Write a three-sentence summary of the post about leaving Korea.

◆ Document passage
■ ■ ■ ■

I'm Out!
Today is my last day of work, and my second-to-last in Korea. Tomorrow will be spent packing up, showing the POTGOS around Seoul a little more, and making general arrangements for departure. Shortly after lunch on Sunday, I depart for Tokyo. So I guess it's time to wrap this baby up.
I know when I get back to the U.S. I'm going to be besieged with questions along the lines of "How was Korea?" Obviously, there is no simple answer. I don't even really know where to begin trying to sum this up. I will say that I got exactly what I wanted out of this summer. I wanted to go somewhere totally different, somewhere that I'd never been and would in all liklihood never go to again (at least for a long time). I wanted to experience what it's like to find myself in a completely foreign culture and have to figure my way through it. I wanted both the challenge and the excitement of doing that, and my two months in Korea have more than provided it.
In hindsight, I'm extremely glad that I wound up coming here. Unlike a lot of other countries to which I sent resumes, I didn't really have much of an impression of Korea before I came here--it was very much a last-minute decision, something that I never really contemplated until the end of January. Because I hadn't formed a whole slew of preconceived expectations, I think I was really able to see Korea with a fresh set of eyes that made the experience more exciting and more enjoyable.
A few other thoughts, and then I'll wrap up:
--As I said above, I wanted not just the exhilaration but also the challenge of travellin to someplace completely different. Boy did I get it. I hadn't realized just how great the language barrier would be, and just how isolating that could make it from time to time. After a while, the novelty of struggling through an elaborate pantomime or looking up words in a phrasebook just to order a meal or buy mouthwash wears off, and you start to really miss the familiar. I definitely felt that, even though I had friends here and worked at a firm where everyone spoke at least some English and most people spoke quite well or fluently. It gave me tremendous respect for those immigrants who pick themselves up and just flat-out move to another country and build a whole new life. This felt sort of like summer camp to me, in the sense that there was always an end date set. But what a challenge to try and make a new life out of it.

■ ■ ■ ■

◆ Provided data
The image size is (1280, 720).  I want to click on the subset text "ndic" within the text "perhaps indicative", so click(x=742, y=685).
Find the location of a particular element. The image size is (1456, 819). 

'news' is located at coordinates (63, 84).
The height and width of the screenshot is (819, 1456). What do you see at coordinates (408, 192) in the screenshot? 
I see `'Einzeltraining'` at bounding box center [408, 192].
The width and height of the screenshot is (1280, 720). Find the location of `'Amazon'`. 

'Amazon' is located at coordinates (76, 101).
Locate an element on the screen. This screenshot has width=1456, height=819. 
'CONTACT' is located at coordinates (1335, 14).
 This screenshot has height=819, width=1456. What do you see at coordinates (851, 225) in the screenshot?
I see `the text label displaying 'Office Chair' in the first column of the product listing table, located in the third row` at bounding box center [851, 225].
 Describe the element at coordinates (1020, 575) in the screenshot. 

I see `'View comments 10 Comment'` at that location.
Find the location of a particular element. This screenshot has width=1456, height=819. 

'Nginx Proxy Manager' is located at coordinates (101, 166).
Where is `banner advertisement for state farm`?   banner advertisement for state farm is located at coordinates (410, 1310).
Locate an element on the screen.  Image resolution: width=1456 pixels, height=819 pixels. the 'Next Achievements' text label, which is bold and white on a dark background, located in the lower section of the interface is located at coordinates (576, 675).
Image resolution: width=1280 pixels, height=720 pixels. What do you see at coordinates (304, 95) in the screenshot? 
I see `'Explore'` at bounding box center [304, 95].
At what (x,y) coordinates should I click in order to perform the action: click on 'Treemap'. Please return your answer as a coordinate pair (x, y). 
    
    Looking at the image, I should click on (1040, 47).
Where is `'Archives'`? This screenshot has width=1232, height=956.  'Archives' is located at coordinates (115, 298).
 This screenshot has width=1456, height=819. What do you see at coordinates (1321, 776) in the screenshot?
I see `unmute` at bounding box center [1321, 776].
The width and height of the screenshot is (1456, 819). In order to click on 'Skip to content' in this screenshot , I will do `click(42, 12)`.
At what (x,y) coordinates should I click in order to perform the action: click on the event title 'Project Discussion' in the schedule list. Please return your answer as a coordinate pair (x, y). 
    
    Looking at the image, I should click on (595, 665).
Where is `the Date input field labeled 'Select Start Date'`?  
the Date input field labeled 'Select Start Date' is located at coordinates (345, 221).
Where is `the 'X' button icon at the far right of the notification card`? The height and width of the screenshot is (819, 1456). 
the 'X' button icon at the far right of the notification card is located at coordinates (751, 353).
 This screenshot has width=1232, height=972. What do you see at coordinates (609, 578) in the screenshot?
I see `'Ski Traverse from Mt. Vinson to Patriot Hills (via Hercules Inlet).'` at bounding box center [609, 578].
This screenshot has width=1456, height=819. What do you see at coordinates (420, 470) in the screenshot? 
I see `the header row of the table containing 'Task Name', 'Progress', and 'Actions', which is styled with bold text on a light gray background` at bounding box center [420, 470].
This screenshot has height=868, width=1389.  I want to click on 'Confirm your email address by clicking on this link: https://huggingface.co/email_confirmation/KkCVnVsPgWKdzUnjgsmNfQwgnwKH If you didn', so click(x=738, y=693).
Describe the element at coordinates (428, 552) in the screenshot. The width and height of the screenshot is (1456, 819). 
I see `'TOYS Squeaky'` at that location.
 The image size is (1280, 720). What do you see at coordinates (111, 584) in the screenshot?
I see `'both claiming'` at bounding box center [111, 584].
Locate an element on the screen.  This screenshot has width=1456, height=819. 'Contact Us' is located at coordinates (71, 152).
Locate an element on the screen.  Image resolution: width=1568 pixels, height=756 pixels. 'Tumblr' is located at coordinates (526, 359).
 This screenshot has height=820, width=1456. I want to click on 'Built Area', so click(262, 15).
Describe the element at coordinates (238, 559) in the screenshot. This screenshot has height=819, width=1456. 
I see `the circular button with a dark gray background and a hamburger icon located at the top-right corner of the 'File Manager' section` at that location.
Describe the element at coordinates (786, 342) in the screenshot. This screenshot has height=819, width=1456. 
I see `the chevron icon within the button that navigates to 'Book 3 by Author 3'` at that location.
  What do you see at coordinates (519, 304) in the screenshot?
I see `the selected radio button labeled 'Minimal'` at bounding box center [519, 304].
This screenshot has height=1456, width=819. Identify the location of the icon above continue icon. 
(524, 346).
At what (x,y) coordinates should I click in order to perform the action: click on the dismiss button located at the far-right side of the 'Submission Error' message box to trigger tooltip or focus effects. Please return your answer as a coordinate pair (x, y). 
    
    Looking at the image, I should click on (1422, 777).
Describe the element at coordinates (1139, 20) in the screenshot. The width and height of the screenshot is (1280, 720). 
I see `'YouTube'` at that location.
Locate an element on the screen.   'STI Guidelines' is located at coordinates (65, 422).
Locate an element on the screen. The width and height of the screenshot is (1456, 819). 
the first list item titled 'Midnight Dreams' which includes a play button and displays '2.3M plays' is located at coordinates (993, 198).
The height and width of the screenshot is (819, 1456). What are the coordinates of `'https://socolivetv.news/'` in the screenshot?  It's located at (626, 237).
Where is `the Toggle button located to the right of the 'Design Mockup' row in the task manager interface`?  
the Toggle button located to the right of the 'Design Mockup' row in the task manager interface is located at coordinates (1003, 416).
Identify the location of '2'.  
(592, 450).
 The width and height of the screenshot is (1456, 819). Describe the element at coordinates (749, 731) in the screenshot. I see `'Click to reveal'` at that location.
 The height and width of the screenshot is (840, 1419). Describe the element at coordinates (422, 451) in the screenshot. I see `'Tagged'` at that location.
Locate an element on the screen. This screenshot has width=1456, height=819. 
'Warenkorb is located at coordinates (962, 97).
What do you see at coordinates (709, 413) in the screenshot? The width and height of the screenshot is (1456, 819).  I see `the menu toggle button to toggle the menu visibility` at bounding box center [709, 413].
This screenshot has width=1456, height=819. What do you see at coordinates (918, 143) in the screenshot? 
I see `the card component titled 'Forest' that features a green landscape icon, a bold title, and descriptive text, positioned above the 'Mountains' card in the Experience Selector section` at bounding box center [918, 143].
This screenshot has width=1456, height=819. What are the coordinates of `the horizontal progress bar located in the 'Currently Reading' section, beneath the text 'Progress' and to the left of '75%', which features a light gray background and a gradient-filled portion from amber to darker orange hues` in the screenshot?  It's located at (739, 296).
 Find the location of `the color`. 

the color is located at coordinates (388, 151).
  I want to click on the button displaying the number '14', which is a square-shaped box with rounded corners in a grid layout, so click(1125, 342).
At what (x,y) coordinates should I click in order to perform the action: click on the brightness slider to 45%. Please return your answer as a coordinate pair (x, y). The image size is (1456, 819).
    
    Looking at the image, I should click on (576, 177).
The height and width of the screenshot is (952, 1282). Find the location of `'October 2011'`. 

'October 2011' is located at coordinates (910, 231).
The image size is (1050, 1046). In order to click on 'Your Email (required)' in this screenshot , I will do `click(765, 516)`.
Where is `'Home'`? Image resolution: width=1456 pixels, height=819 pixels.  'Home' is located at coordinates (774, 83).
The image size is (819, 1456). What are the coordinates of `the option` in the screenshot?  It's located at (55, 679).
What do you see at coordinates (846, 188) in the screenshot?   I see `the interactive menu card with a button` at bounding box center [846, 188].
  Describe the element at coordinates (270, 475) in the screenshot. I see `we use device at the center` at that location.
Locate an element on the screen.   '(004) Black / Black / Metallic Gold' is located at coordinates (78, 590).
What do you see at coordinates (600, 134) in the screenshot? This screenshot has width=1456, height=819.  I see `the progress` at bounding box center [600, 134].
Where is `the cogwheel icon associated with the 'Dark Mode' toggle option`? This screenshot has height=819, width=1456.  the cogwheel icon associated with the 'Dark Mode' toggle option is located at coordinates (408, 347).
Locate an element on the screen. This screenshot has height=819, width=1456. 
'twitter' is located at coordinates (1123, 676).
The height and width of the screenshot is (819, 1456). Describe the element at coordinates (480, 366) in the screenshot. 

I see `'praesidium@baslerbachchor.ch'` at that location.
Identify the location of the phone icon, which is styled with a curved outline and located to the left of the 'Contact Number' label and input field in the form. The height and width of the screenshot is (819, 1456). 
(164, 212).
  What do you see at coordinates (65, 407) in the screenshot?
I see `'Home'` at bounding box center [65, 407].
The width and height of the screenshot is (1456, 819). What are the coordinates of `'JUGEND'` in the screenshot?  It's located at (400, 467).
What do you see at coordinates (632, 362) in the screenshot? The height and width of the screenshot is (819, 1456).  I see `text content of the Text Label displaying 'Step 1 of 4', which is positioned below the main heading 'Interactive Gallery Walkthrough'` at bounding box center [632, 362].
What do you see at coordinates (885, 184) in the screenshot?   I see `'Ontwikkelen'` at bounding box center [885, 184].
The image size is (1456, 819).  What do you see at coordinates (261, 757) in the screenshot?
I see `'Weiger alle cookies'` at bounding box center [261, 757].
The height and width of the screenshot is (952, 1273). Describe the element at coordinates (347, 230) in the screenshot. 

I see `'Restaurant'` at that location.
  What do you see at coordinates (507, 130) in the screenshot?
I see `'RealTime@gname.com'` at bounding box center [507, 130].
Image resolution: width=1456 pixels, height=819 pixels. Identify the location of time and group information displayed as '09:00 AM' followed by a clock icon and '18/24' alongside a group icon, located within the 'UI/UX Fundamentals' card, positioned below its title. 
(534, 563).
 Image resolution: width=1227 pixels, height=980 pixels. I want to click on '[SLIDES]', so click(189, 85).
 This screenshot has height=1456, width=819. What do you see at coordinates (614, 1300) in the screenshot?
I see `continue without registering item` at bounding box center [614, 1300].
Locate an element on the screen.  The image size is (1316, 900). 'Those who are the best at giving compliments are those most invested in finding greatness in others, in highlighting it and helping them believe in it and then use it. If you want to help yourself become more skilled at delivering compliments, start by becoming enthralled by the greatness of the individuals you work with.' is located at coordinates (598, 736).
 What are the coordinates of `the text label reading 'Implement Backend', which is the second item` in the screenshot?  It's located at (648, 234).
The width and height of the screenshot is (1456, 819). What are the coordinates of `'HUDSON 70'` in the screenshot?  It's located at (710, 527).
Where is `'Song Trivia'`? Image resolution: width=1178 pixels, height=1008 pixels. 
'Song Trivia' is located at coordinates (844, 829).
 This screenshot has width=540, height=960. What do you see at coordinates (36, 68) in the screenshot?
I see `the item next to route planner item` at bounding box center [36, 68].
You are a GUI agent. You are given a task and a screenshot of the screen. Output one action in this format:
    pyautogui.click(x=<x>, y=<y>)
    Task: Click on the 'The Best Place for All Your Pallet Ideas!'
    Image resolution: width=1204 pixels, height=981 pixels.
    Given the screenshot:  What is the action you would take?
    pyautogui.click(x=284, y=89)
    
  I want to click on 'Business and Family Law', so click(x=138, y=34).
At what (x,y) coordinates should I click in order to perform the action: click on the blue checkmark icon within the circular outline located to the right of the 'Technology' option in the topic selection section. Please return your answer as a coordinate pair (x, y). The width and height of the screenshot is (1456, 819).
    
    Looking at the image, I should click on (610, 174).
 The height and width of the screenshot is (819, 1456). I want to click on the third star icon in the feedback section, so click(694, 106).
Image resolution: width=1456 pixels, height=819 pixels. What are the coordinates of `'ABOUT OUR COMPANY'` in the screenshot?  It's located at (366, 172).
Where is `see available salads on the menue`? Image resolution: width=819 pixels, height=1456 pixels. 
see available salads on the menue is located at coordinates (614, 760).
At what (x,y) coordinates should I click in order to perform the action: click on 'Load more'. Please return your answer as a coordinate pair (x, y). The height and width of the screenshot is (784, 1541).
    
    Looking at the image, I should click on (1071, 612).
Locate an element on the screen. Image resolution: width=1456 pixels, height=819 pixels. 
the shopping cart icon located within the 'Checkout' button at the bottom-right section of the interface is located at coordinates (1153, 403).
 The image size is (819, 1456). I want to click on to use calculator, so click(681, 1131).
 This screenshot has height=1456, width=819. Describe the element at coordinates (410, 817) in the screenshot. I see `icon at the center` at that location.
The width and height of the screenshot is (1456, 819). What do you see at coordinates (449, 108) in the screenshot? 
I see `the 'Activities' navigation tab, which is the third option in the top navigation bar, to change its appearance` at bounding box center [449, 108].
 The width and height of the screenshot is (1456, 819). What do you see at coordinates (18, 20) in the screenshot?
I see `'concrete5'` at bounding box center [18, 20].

■ ■ ■ ■

◆ Answer space
On the writer's last workday and second-to-last day in Korea, before a Sunday departure for Tokyo, the writer says the summer delivered exactly what was wanted: the challenge and excitement of finding a way through a completely foreign culture. Having formed little impression of Korea beforehand, since coming there was a last-minute decision, the writer believes the lack of expectations allowed Korea to be seen with fresh eyes. The language barrier proved greater and more isolating than expected, which left the writer with tremendous respect for immigrants who move to another country and build a whole new life.